→ Records supplied:
Segment Open
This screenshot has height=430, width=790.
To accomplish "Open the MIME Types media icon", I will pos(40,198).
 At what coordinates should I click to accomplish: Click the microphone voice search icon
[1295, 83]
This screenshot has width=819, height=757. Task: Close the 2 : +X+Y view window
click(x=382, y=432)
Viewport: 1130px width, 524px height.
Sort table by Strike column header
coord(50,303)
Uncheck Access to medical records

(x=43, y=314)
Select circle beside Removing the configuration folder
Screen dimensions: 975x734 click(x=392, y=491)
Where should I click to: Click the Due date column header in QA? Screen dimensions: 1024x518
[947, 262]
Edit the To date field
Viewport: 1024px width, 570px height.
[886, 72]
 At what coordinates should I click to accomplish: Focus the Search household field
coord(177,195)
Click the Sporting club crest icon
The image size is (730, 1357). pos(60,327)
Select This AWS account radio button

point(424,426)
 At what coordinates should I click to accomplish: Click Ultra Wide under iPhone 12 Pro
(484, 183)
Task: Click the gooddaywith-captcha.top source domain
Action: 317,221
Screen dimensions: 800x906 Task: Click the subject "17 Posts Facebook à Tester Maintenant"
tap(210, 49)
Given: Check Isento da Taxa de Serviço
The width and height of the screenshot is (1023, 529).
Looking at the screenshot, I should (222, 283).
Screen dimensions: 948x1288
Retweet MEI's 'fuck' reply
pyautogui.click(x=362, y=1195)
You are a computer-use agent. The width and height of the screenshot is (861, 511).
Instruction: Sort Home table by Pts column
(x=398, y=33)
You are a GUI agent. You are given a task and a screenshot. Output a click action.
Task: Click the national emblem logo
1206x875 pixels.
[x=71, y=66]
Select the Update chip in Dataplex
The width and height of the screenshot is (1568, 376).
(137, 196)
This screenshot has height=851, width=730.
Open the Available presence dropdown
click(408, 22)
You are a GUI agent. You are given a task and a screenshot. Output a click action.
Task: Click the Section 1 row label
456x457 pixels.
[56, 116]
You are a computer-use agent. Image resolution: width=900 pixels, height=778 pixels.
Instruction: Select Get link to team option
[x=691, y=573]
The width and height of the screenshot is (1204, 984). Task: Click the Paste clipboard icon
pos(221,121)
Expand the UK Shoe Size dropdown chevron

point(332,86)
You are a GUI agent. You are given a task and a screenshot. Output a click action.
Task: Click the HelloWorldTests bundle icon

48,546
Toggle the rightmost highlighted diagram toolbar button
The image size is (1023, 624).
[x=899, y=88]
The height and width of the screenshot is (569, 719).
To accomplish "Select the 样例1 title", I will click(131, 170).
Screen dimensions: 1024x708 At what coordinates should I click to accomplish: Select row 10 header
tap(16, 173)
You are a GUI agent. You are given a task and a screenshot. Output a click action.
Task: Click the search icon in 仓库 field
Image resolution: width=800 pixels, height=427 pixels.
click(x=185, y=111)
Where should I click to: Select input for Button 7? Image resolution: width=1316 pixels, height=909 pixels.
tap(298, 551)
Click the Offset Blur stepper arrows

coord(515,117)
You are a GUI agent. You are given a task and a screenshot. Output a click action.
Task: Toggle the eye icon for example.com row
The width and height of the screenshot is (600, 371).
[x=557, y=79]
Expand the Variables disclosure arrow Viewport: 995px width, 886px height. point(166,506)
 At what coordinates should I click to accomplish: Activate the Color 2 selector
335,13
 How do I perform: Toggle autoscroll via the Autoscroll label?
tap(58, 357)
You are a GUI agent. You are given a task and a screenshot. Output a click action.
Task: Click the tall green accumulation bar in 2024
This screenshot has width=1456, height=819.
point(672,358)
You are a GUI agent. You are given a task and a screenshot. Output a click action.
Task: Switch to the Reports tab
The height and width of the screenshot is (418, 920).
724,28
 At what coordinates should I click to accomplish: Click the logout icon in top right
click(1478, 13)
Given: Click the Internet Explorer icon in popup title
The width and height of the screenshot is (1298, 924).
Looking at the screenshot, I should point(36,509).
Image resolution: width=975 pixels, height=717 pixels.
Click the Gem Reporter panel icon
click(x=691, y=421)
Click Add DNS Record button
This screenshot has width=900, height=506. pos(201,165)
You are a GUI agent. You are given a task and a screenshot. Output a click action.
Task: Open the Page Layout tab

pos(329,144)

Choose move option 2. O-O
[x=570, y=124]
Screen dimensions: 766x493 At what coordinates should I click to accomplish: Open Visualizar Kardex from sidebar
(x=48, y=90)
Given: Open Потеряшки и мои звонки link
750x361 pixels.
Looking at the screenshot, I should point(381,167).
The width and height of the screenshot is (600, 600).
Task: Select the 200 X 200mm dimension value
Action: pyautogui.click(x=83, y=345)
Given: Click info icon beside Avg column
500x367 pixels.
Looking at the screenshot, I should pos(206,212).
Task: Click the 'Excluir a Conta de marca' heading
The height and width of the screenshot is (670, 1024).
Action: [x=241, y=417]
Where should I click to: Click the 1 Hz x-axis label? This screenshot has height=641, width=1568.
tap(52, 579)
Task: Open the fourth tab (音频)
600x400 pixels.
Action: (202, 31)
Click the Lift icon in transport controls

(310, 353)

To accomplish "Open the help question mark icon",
Segment Closed
→ Exercise instructions:
Copy out all lines above holding "will".

→ Task result:
To accomplish "Open the MIME Types media icon", I will pos(40,198).
To accomplish "Select the 样例1 title", I will click(131, 170).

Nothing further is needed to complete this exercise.